Spirits Dancing Into Light 
Loom Press
Lowell, Massachusetts
Judith Dickerman-Nelson is a graduate of UMass Lowell and Emerson College. She has taught writing at the high school and college level and has attended Bread Loaf Writers’ Conference and the Vermont Studio Center. For 15 years, she worked at the Cambodian Mutual Assistance Association in Lowell, Massachusetts, where her love for the Cambodian community grew. She has traveled to Cambodia, studied and performed traditional Cambodian dance, and begun to learn the Khmer language. Her poetry and prose has appeared in numerous journals and anthologies. Spirits Dancing Into Light is her first book of poems. Her memoir/novel, Believe in Me: A Teen Mom’s Story, was published by Jefferson Park Press in 2012. She lives in southern Vermont with her husband and has two grown sons.
Boroeuth Brian Chen is the translator.
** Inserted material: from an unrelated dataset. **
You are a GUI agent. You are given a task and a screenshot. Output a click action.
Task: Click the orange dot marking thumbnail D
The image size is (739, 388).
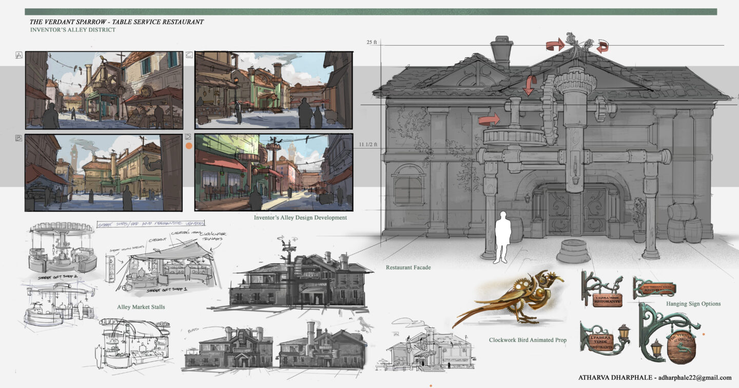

He came to the United States in 1985, having survived the “Killing Fields” of Cambodia and refugee camps. After graduating from UMass Amherst, he returned to Cambodia for two years as a volunteer for a non-profit group, the Cambodian American National Development Organization. He returned to America and moved to Lowell, where he has worked for the Cambodian Mutual Assistance Association since 1997. He lives in the city with his wife and two children.

“Judith's poems are honest, eloquent, and captivating, with crisp details about the plight of the Cambodian people, then and now. She shares her reflections, her revelation, and her strong connection to the powerful stories and images of suffering, survival, and resilience that arise from the Cambodian diaspora community in Lowell. The poems are translated into Khmer, enabling her to reach out and give back her immersive and sensitive voice to the people who have endeared themselves to her and welcomed her in friendship.”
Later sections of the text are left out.